Artwork/Exhibition you are most proud of:
I am proud of my early pre-art science painting: the work Magic Forest, based around neurology, which has toured widely. I really liked… The Brain Project,…a science art show [at the Daejeon Museum of Art, Daejeon, South Korea] that really let the art stand up for itself. I was pleased when Magic Forest was shown at Exit Art in New York, though the most amazing exhibition Magic Forest was in was Images of the Mind at the Dresden Hygiene-Museum, Dresden, Germany, which then toured to the Moravian Gallery in Brno, the Czech Republic. The design and the company of other artists in which my work was kept in these two shows was stunning: from works by Leonardo da Vinci to [Sigmund] Freud, [Ramón y] Cajal to Antony Gormley.
The recent works, A Winter Tree and Blue Matter on Optogenetics ([shown at the Hatton Gallery]), I also like a great deal, and Vane, [shown] in Newcastle and in the Winchester Gallery.
Which scientists and/or artists inspire and/or have influenced you?
I am influenced by the… scientists I am working with at any time. I am very interested in the ideas that stem from [their] discoveries.
Historically I have been very influenced by Joan Miró. I really like paintings but have moved a little away from that realm. I plan to get back to more painting soon, but I have been saying that for some time.
The drawings of the scientists [Camillo] Golgi and [Ramón y] Cajal have also been very significant and I love looking at their work. I have been lucky to have heard both [James] Watson and [Francis] Crick talk. In fact, Crick was invited into Goldsmiths College of Art while I was there to discuss his interest in art in the very early ’80s. More recently I have heard Gero Miesenböck [present] on optogenetics in a talk in Oxford, interesting stuff.
Is there anything else you want to tell us?

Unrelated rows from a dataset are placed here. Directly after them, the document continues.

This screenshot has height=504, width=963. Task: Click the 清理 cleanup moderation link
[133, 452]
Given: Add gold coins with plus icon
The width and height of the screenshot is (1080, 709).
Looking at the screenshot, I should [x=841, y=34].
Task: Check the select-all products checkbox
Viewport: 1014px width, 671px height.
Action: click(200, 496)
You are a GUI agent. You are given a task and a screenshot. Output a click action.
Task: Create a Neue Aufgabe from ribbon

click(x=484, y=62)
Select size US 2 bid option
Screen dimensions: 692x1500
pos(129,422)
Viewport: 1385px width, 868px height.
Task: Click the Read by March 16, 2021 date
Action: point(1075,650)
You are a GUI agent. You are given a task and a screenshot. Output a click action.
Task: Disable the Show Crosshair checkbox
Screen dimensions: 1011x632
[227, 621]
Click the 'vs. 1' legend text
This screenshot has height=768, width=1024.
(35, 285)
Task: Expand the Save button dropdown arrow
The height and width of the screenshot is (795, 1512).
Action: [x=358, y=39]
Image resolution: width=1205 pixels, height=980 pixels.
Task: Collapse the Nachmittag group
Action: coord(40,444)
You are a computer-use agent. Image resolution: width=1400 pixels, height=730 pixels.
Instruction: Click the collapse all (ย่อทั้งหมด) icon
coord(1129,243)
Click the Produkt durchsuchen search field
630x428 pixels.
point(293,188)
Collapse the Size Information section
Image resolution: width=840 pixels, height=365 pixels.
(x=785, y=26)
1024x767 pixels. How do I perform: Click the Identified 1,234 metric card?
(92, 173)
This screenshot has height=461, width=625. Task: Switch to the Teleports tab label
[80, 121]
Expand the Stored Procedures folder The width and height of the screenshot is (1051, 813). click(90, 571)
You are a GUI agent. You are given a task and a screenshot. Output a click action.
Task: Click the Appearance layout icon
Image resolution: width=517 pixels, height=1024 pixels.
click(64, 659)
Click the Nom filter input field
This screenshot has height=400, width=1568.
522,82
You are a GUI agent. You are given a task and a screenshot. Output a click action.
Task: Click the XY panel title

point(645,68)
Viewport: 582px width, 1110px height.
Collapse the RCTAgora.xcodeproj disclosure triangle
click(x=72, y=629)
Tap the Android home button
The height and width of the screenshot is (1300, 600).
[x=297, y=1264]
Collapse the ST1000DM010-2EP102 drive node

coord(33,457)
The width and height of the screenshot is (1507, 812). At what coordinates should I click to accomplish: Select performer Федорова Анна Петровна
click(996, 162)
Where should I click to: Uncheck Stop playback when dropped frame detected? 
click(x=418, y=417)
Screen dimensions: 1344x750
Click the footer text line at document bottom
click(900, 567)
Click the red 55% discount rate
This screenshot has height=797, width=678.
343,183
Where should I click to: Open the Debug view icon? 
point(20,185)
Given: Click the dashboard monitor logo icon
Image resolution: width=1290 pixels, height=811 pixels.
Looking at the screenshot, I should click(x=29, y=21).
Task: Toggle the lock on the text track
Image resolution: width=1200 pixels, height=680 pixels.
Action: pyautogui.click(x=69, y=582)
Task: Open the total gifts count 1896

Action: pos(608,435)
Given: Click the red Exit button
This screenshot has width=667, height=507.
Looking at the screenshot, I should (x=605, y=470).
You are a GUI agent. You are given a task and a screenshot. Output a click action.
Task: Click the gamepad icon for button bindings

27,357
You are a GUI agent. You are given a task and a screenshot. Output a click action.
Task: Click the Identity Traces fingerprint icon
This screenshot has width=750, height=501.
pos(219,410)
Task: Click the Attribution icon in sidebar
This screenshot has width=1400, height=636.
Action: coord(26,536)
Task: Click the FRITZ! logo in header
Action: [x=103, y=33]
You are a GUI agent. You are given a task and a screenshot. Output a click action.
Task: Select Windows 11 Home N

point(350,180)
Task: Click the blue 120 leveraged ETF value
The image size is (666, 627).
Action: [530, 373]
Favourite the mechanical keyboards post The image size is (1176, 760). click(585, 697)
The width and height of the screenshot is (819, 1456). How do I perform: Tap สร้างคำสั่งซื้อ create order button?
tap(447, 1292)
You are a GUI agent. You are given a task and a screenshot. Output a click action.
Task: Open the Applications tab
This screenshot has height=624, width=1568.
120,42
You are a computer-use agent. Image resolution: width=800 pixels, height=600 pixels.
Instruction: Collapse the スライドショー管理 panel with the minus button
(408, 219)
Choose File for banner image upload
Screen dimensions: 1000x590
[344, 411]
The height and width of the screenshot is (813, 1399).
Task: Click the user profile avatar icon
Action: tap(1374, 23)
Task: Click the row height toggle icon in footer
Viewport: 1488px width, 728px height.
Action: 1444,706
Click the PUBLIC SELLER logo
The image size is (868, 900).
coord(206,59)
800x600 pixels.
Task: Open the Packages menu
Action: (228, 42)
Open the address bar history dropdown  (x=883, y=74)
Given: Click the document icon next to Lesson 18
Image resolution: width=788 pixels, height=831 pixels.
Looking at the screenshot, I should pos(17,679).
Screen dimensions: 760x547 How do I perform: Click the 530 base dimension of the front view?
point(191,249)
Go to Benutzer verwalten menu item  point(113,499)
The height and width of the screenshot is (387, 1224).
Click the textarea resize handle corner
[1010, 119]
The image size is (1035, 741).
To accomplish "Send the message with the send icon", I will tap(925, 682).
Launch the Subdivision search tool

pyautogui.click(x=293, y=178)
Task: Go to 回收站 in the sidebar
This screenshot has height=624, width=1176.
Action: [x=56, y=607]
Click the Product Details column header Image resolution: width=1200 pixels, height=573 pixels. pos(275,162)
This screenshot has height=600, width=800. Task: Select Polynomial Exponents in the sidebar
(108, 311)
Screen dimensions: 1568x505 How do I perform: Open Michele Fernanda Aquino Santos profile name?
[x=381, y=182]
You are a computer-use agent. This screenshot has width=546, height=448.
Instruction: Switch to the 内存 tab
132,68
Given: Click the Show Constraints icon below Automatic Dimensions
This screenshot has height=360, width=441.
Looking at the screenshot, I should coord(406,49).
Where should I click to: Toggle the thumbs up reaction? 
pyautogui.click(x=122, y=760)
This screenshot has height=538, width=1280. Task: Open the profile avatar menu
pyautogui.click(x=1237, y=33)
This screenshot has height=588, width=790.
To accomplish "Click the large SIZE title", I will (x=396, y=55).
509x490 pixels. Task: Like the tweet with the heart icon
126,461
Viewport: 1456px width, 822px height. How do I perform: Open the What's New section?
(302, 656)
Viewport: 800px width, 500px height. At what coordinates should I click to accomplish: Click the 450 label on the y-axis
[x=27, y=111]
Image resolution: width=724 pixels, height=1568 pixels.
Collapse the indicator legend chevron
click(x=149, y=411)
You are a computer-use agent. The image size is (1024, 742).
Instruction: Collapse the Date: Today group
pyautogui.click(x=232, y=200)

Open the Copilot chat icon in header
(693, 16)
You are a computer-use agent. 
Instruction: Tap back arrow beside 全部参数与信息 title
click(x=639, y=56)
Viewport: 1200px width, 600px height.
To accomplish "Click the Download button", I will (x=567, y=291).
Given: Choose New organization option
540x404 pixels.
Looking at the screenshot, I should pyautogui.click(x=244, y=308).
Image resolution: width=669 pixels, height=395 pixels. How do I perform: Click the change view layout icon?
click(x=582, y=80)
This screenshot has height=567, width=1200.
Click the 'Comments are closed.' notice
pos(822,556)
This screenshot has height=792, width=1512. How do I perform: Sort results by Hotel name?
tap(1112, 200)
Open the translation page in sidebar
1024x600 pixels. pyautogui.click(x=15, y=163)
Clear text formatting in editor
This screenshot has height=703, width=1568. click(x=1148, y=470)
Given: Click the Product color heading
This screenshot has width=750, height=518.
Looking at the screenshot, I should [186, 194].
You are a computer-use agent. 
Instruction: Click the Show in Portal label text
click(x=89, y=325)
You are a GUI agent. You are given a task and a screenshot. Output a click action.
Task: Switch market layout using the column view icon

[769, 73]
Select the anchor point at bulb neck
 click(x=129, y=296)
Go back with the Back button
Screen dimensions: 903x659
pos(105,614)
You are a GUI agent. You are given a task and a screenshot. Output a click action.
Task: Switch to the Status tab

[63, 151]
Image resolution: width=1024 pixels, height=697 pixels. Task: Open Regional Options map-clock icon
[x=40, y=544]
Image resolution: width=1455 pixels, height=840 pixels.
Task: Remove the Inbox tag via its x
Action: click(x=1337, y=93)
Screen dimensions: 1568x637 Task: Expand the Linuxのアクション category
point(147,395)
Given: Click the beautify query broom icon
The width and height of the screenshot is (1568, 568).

Just to mention the current exhibition I am in: Illuminating the Self at the Hatton Gallery, Newcastle… The gallery is open to the public from 10 am to 5 pm, Monday to Saturday, from January 18 to May 9, 2020.
The Illuminating the Self exhibition is the culmination of a three-year collaboration [with] the Newcastle University-led CANDO research project. The project has been supported by Wellcome Trust Public Engagement funding.
At Newcastle University there is a long history of fruitful collaborations between artists and scientists. The exhibition shows the strong lines of connection between two fields often assumed to be polar opposites. Themes within the exhibition include the human perspective of living with epilepsy and the neurological processes happening within the brain. The work also explores ideas around optogenetics, the technology being used by the CANDO project to prevent seizures, and how external manipulation of the brain might alter our sense of self.